Lastly, CMS could consider requiring that states report data on Medicaid reentry within 6 or 12 months—which previous research has shown is common, especially for children28,29—similar to how HealthCare.gov enrollments are currently reported.30 Such a policy would be particularly relevant for child enrollees, who are likely to remain eligible for Medicaid or CHIP even if their parent earns above the adult income threshold.
Conclusion
The Medicaid unwinding from April 1, 2023, through May 202431 was singular in some ways. National Medicaid enrollment swelled by over 30% from February 2020 to January 2023 while continuous coverage was enforced, meaning states were undertaking their largest eligibility redetermination efforts in history.32 Larger caseloads created capacity challenges, which some states may have exacerbated with policy choices unique to unwinding (eg, front-loading “likely ineligible” cases or condensing the process over 6 months).33,34,35 There were also concerns that, after 3 years without redeterminations, enrollees would be more likely to have outdated contact information on file with the state, in consequence of which they might never receive notices and required paperwork.36
Yet, in other ways, the Medicaid unwinding was utterly ordinary. States have always been required to conduct Medicaid eligibility redeterminations on an annual basis (and, in some cases, opted to do so more frequently). Researchers have long suspected that these processes, which can be onerous, impose administrative burdens that screen eligible individuals out of coverage. However, data limitations have made these dynamics—and their consequences—difficult to study. The new reporting requirements, intended to provide transparency and support federal oversight during unwinding, offered unprecedented visibility into Medicaid renewal outcomes.

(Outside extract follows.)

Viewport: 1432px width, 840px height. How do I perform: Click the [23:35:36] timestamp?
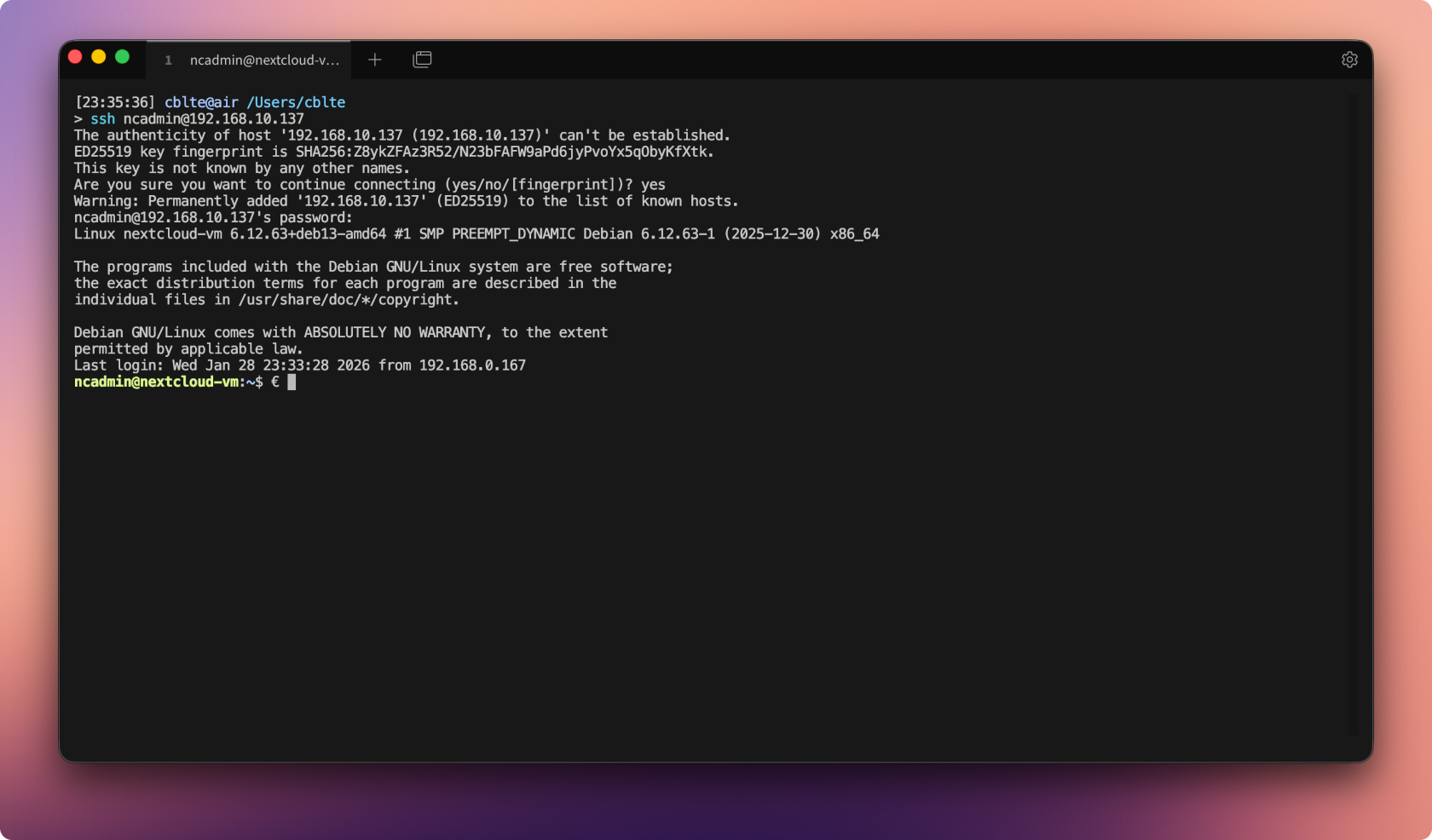tap(115, 102)
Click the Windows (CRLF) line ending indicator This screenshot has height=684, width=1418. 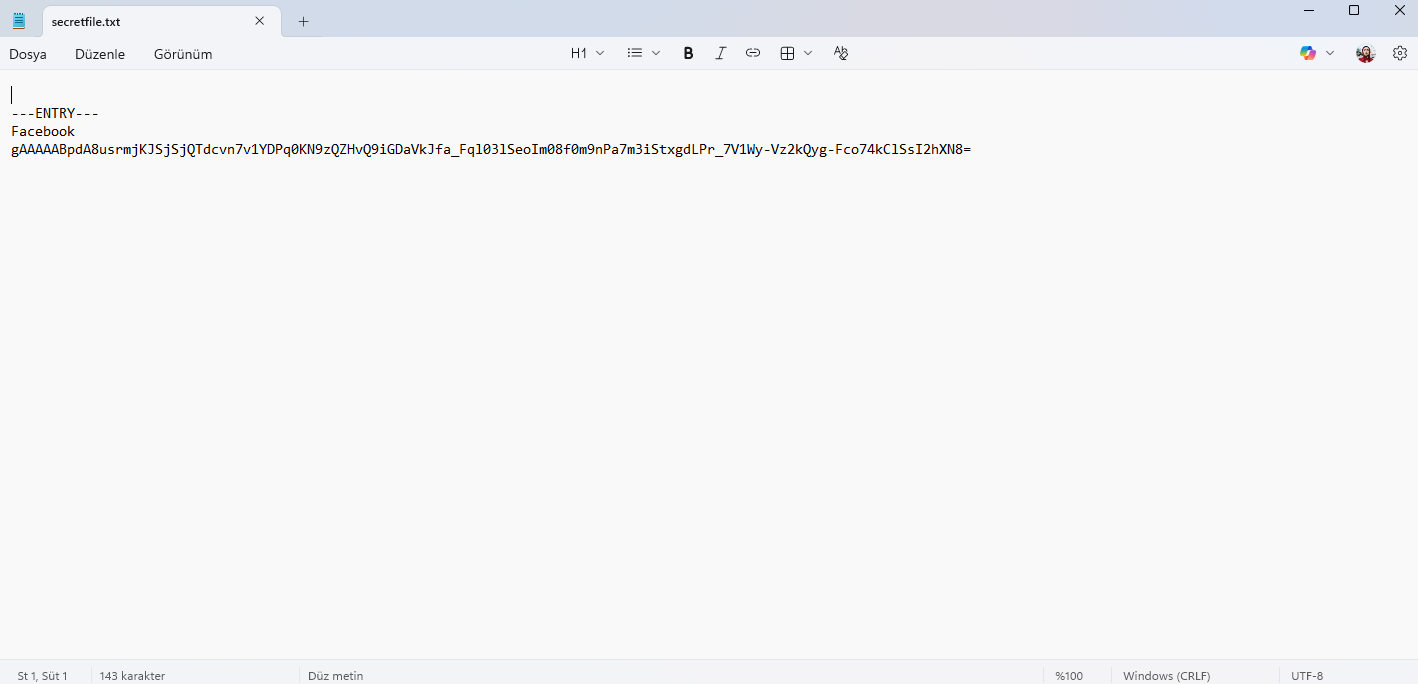(1166, 675)
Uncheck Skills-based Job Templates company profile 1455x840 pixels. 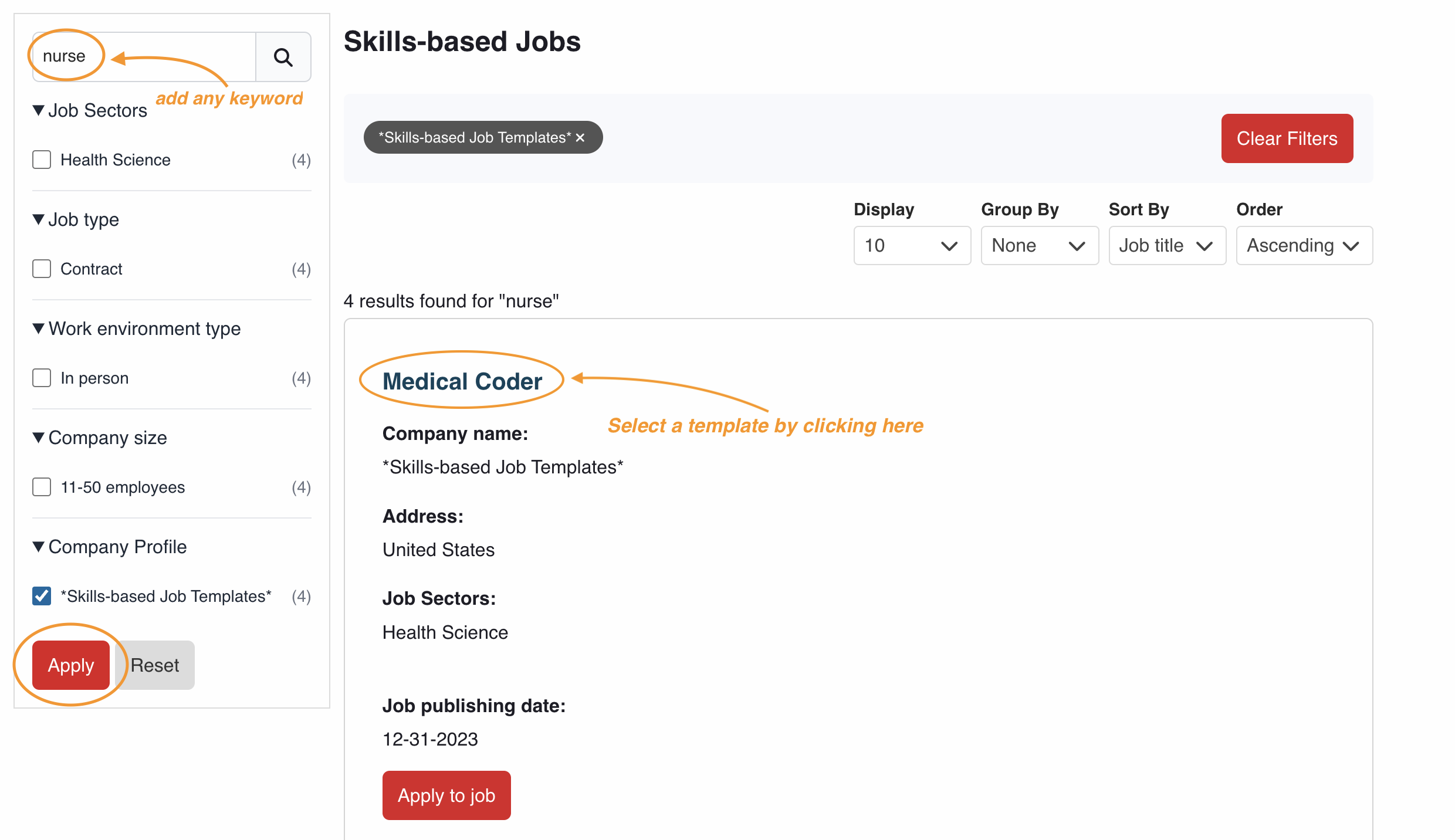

These reporting practices may change with shifting political tides. Some members of Congress have stipulated that they might increase eligibility redetermination cadence as part of a suite of policies to fund an extension of expiring tax cuts; revenue would come from reduced program enrollment.37 It seems plausible that any single administration would not want to publicize the volume of enrollees—especially children—losing Medicaid eligibility on a monthly basis under these circumstances. The unwinding of the Medicaid continuous enrollment provision has led to a number of policy lessons—and the importance of publicly available redetermination data is a key one. Suppression of these new data would be a loss for policymakers and the Medicaid enrollees they serve.